## PAGE TEXT
Clothing stores are struggling. Restaurants are shutting down. Malls are dying. If you’ve spent the past six months thinking the coronavirus pandemic would send a serious chill through the world of brick-and-mortar retail, you’re not alone. However, it’s a chill, not a freeze. Looking ahead to a pandemic-free future, some brands are planning on expanding their store footprint, not contracting it.
Take direct-to-consumer framing company Framebridge. Founded in 2014 as a frame shop disruptor, the company operated mostly online until early 2019, when it opened up two permanent shops in its native Washington, D.C. While Framebridge had built a burgeoning business with digital visualization tools and a middleman-free price point, there was a demand for an honest-to-goodness store.
“Our customers had been saying, ‘Can I come to your corporate office? Can I ask you a design question in person?’” Framebridge founder and CEO Susan Tynan tells Business of Home. “We realized that the most friction-free interaction might be in person.”
Some observers might note with irony that Framebridge had raised $82 million in venture capital to disrupt the frame shop industry, only to ultimately open, well, a frame shop. Tynan laughs it off with good humor and points out that, irony or no, stores work.
“Opening a frame shop seems less revolutionary,” she says. “[But our revenue in D.C.] doubled with the adding of stores. And the growth came from both online shopping and in-person sales.”
For a digitally native direct-to-consumer company, a real-deal store is doubly useful. It acts as a billboard that activates local customers to shop online, and it brings in cash (Tynan says both of Framebridge’s locations are profitable). While the company has played with a few stunty touches here and there (like a booth where customers can record the story of the thing they’re framing), Tynan makes clear that future stores won’t purely be “brand experiences” and are intended to operate in the green.
Which brings us to the present moment. Framebridge has just opened up its third location, a shop in Brooklyn’s thoroughly gentrified Williamsburg neighborhood. The store was planned pre-COVID, but Tynan has no regrets. In fact, her company has two forthcoming locations planned for Atlanta, and is looking to open 10 to 12 additional shops over the next 12 months. All of those plans were in place March 1, and though they’ve been slightly delayed by COVID, they haven’t been halted or scaled back.
Part of that is due to a realization that the coronavirus won’t be around forever, and now is a fairly good time to make deals with landlords—though not, Tynan says, as good as one might think. “[Prices] are really settling out,” she says. “But being long-term focused and bullish on retail, I think we’re going to be able to find some really great locations.”
Framebridge will also benefit from the widespread renewed focus on home, and the fact that its locations—complete with big framing tables and relatively low density—can operate in a way that complies with local regulations and just feels safe to customers.
As for designers, it’s an audience Tynan is eager to court, though she acknowledges the company has yet to make major inroads to the trade. Framebridge does have a trade program, albeit one with a fairly slim discount, a common challenge for DTC companies seeking to do business to designers. She is hopeful that designers—especially those who don’t rely on a markup fee structure—will come to rely on the company for service, speed and accessibility. “The vast majority of our business is direct-to-consumer, but we love designers,” she says. “We know our best referrals come from designers.”
Whatever the audience, says Tynan, they will be served both online and in person: “We think there’s magic in the combination.”

## GIVEN INFORMATION
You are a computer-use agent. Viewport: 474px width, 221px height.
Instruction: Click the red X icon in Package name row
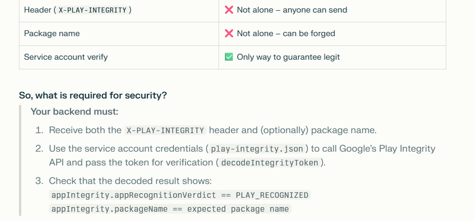(x=229, y=33)
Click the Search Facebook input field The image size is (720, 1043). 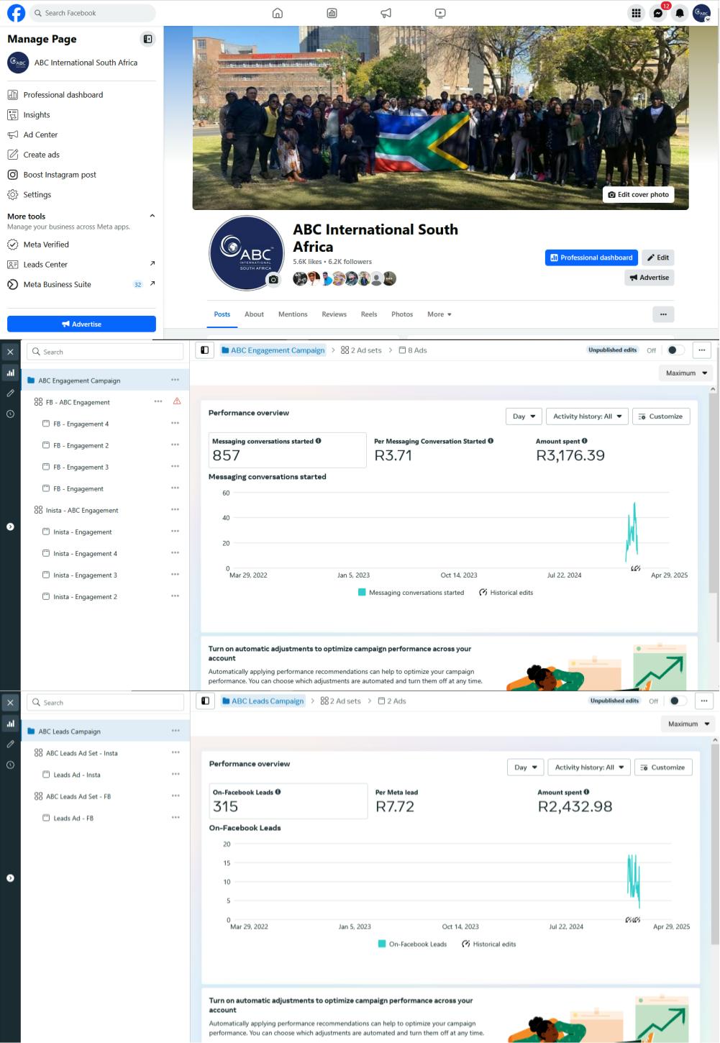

## PROBLEM REQUIREMENTS
According to the article on Framebridge's store expansion, in which neighborhood did the company open its third location?

## EXERCISE OUTPUT
Williamsburg, in Brooklyn.